Today, April Fools Day, marked the end of the Daimler enforcement action as Judge Richard Leon concluded that the settlement between the DOJ and Daimler AG and certain of its subsidiaries (described in more detail in this post) “is an appropriate and just resolution” of the matter. See here for Christopher Matthews first-hand account at Main Justice.
In other words, “that’s all folks.”
The DOJ release (here) states that Daimler (and three of its subsidiaries) “brazenly offered bribes in exchange for business around the world” and that Daimler “saw foreign bribery as a way of doing business.”
Yet, despite such statements, the DOJ (as described in more detail in the above linked post) did not charge Daimler with violating the FCPA’s antibribery provisions. Thus, yet another bribery, yet no bribery case.
In fact, by resolving the case via a deferred prosecution agreement, Daimler will not have to plead guilty to anything.
The message sent by DOJ in this case, and the other recent bribery, yet no bribery cases (i.e. BAE and Siemens) is that corporate criminals (per the DOJ’s own evidence) can simply escape the most severe consequences of criminal conduct (see here for what that would have been in the Daimler case) by cooperating with the DOJ, paying several millions into the U.S. treasury, and offering up a few indirect, insignificant subsidiaries as sacrificial corporate lambs.

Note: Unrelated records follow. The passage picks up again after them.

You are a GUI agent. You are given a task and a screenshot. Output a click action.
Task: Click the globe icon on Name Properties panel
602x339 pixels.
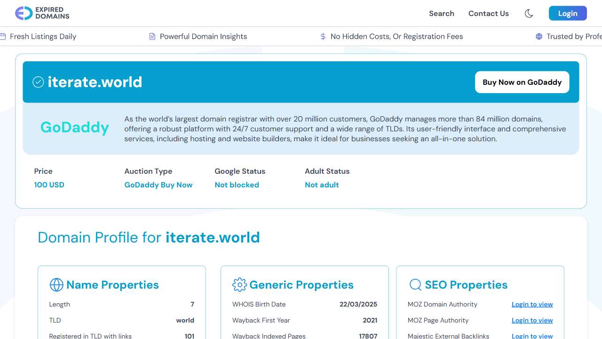click(56, 285)
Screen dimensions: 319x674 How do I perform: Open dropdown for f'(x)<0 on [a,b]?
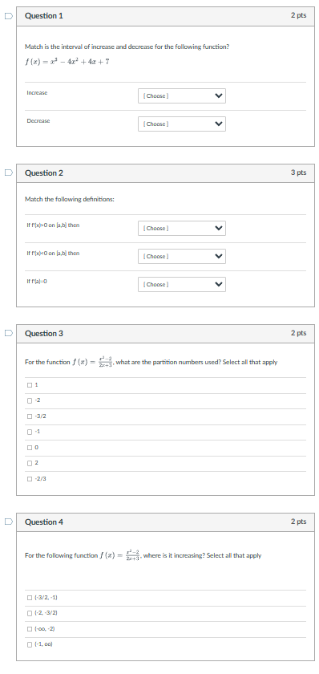pos(182,256)
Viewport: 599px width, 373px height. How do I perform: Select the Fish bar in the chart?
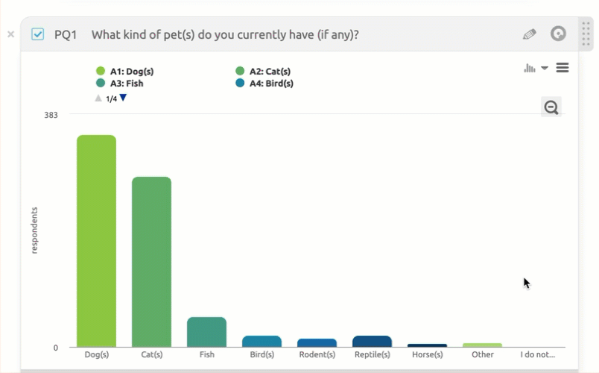(x=206, y=332)
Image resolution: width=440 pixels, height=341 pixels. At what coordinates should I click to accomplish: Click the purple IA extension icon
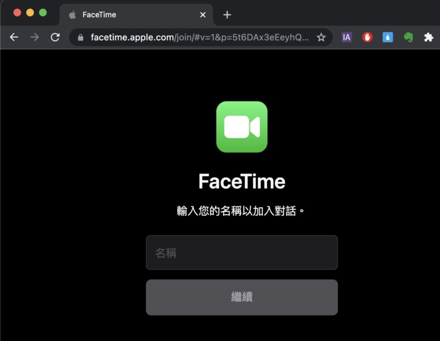[347, 37]
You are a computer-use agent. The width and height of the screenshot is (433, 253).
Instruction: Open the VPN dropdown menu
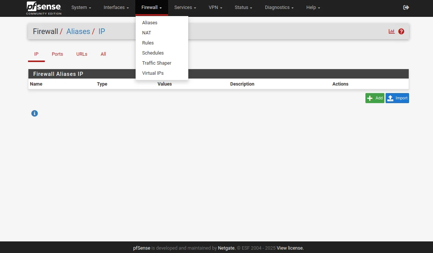click(x=215, y=7)
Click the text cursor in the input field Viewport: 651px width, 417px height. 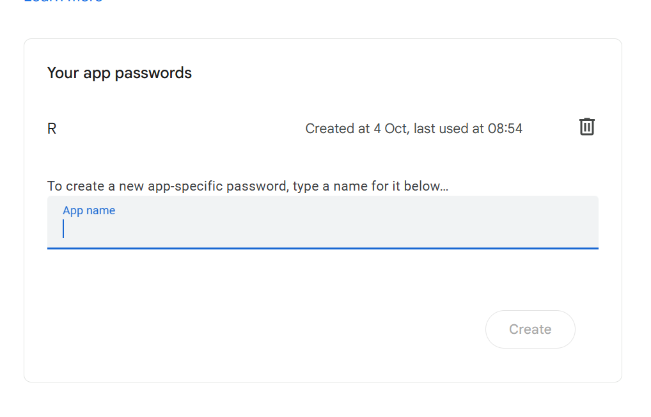point(63,228)
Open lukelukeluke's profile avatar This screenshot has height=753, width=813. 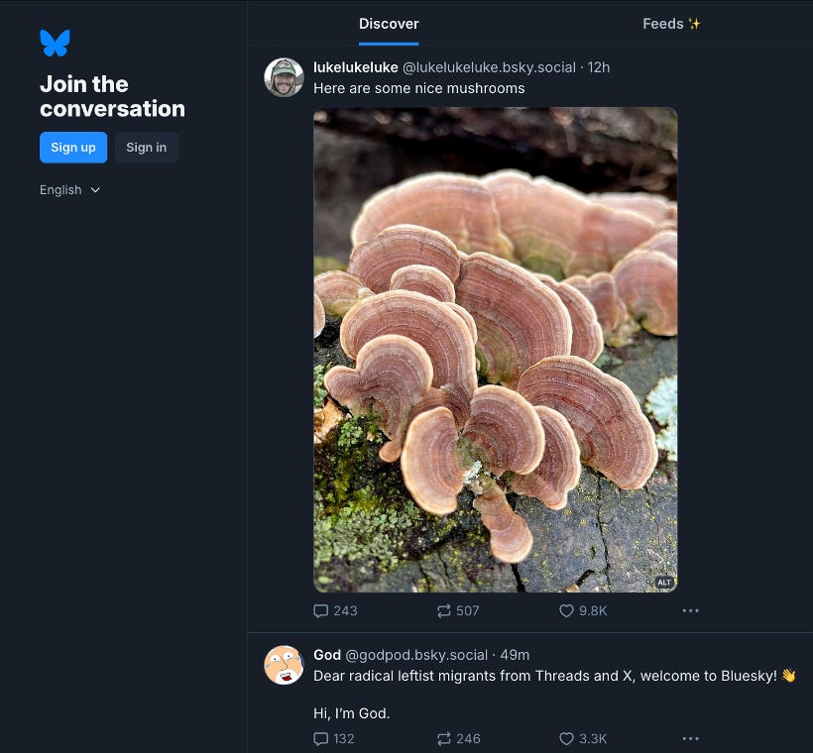click(x=284, y=77)
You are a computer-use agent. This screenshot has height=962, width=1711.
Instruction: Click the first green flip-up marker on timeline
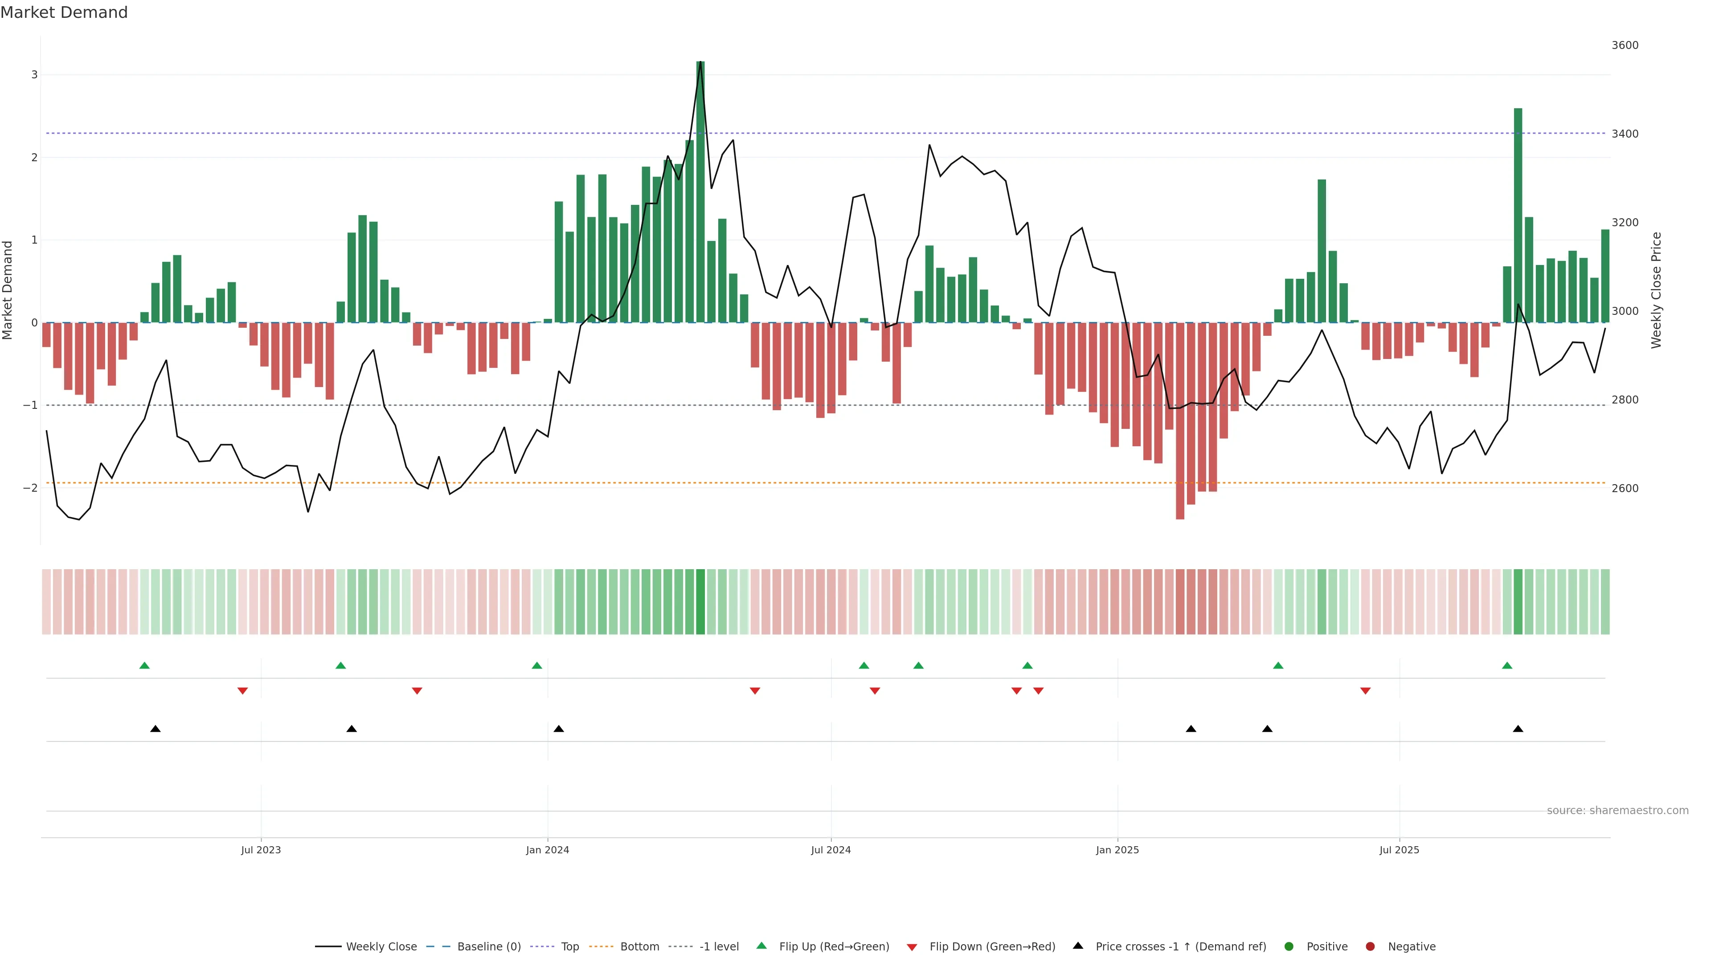pyautogui.click(x=144, y=665)
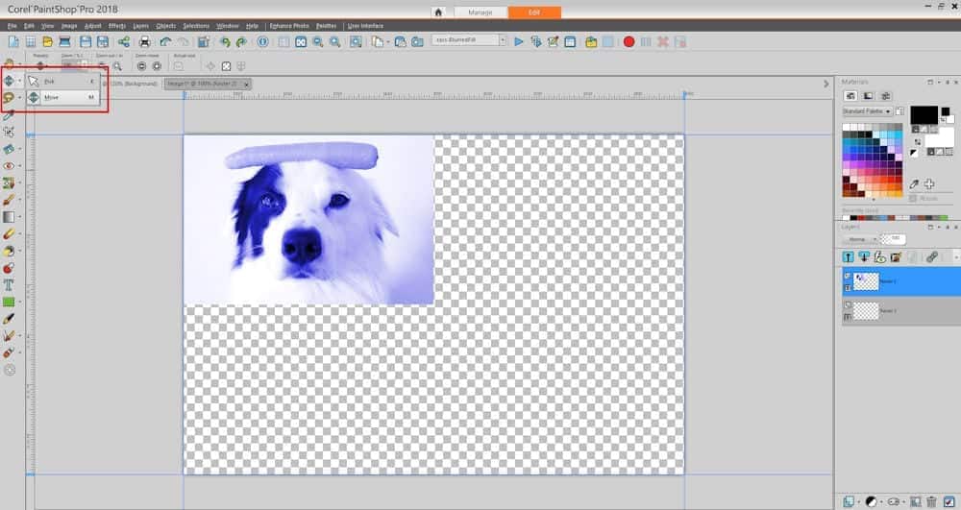The height and width of the screenshot is (510, 961).
Task: Switch to the Manage tab
Action: pyautogui.click(x=480, y=12)
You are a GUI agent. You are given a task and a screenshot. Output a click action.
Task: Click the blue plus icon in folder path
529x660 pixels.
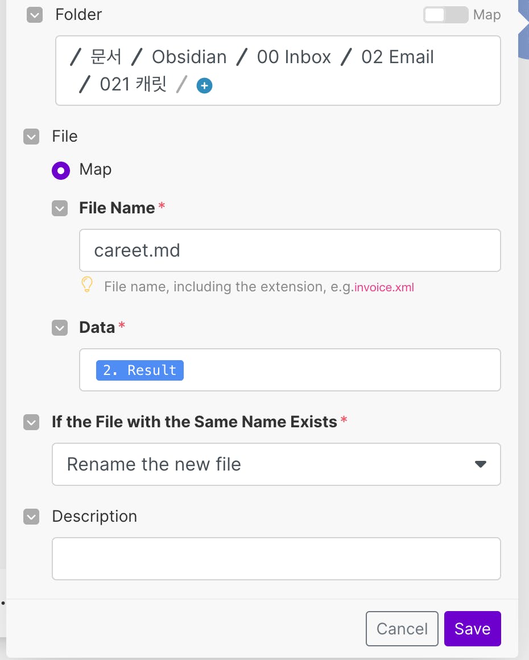point(204,86)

This is troubling and it is an alarming feature of FCPA enforcement in an increasing number of cases. It also smacks of hypocrisy from a DOJ that extols the virtues of the rule of law at every available opportunity.
The final tally, as noted in the DOJ release, is $93.6 million in criminal fines and penalties, a deferred prosecution agreement against Dailmer (but not as to FCPA antibribery charges), criminal pleas by a finance division (Export and Trade Finance GmbH) and a spare parts subsidiary (DaimlerChrysler Automotive Russia), and another deferred prosecution agreement against a Chinese subsidiary.
Before turning to the SEC component of the case, a settlement Judge Leon also blessed today, a bit more about the “independent corporate monitor” appointed in this matter.
As discussed in this post, that monitor is Louis Freeh.
The deferred prosecution agreement (here) states, at Appendix D, that the monitor should have “sufficient independence from Daimler to ensure effective and impartial performance.”
Approximately two years ago, in the wake of much criticism over the selection and role of monitors in DOJ enforcement actions, the DOJ released the so-called Morford Memo (see here). Among other things, the memo states that “the Government should decline to accept a monitor if he or she has an interest in, or relationship with, the corporation or its employees, officers or directors that would cause a reasonable person to question the monitor’s impartiality.”
As confirmed in this Daimler release, Freeh has been associated with Daimler since 2006.
The SEC’s charges add little to the picture already painted in the DOJ’s various charging and resolution documents. Further, because a company in an SEC enforcement action of this nature, is allowed to settle the SEC’s allegations “without admitting or denying” the allegations, the SEC’s charges do not change the above described dynamics and troubling features of this enforcement action.
For the the record, Daimler agreed to settle the SEC matter by, among other things, paying $91.4 million in disgorgement.
The SEC’s Director of the Division of Enforcement stated, “it is no exaggeration to describe corruption and bribe-paying at Daimler as a standard business practice.”